━━ PASSAGE ━━
Technology Structure
Some organisations have the tendency to view technology as the “silver bullet” that can solve all their operating and compliance problems. While technology can deliver significant and measurable business returns if it is chosen and implemented correctly, the reverse can also be true.
As an enabler for facilitating process changes and compliance, the technological solution should be able to undertake the following functions:
• Schedule and automate the workflow of compliance initiatives; • Monitor and report exposure and status of business risk; • Support a cost effective infrastructure that is easy to be used and modified; • Facilitate financial transparency and good corporate governance; • Manage disclosure and control processes; • Provide visibility to process flow; • Support effective document and records management;
Recognising the challenges faced by IT executives in implementing IT solutions to drive operational efficiency and regulatory compliance, the IT Governance Institute (ITGI) and Information Systems Audit and Control Association (Isaca) have developed an IT governance framework called Control Objectives for Information and related Technology (COBIT).
According to Isaca’s definition, COBIT is a supporting toolset that allows managers to bridge the gap between control requirements, technical issues and business risks. COBIT enables companies to establish IT best practices throughout the organisation and better align IT projects with business imperatives. It provides an easy-to understand overview of the organisation’s IT infrastructure for non-technical business managers, helping them to get the most value from the IT projects.
Beyond Compliance: Enterprise Risk Management
Globalisation and the outsourcing phenomenon mean that organisations and business processes will become more complex. With new incidents of breach of corporate governance being reported regularly and with businesses operating across different political, economic and legal environment, the trend towards more rather than less regulations will continue.
━━━
━━ STORED DATA ━━
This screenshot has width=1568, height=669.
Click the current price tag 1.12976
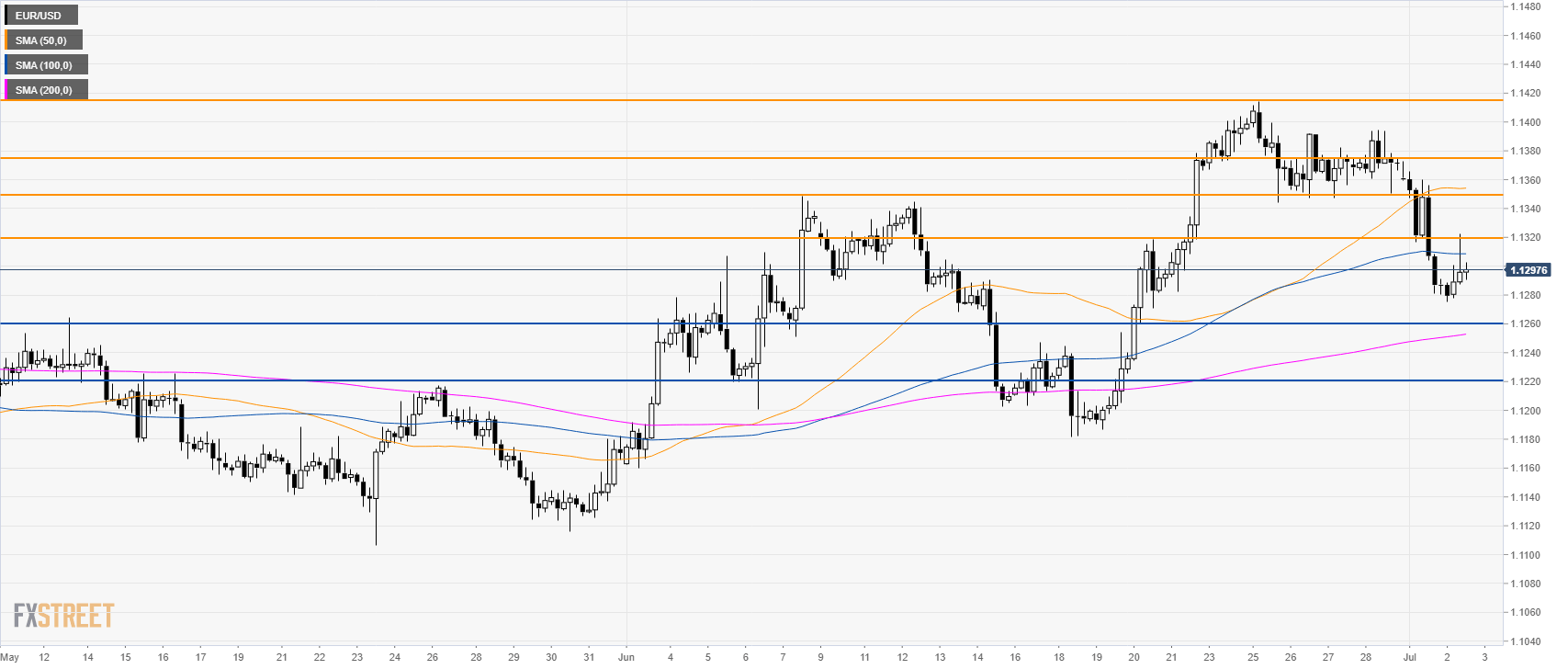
━━━
> EXERCISES:
[1] From the passage on technology and compliance, copy the text starting at "Beyond Compliance: Enterprise" and ending at "regulations will continue.".
[2] According to the passage on technology and compliance, which two organizations developed COBIT?
[3] Pick up the passage on technology and compliance after its last sentence and write the next part.

> ANSWERS FOR THE TASKS:
[1]
Beyond Compliance: Enterprise Risk Management
Globalisation and the outsourcing phenomenon mean that organisations and business processes will become more complex. With new incidents of breach of corporate governance being reported regularly and with businesses operating across different political, economic and legal environment, the trend towards more rather than less regulations will continue.

[2] The IT Governance Institute (ITGI) and the Information Systems Audit and Control Association (Isaca).

[3]
Companies that have implemented sustainable compliance programmes find that they can reap more substantial benefits than just satisfying regulators. By leveraging their optimized business processes and enterprise-wide IT alignment, companies can establish enterprise wide risk management initiatives that can drive greater shareholder value.
Enterprise risk management (ERM) is the process of planning, organizing, leading, and controlling the activities of an organisation in order to minimise the effects of risk and maximise business value in an uncertain environment. There are tools such as the Enterprise Risk Management Integrated Framework developed by the US Committee of Sponsoring Organisations of the Treadway Commission (COSO) to guide organisations in managing their business risks.
Conclusion
Increasingly, corporate boardrooms are, in addition to meet their responsibilities under the law, expecting to see tangible value to the businesses from the efforts and investments in compliance, IT governance and risk management. Companies that are successful in integrating these efforts their business processes are able to create the business values to meet boardrooms’ expectations.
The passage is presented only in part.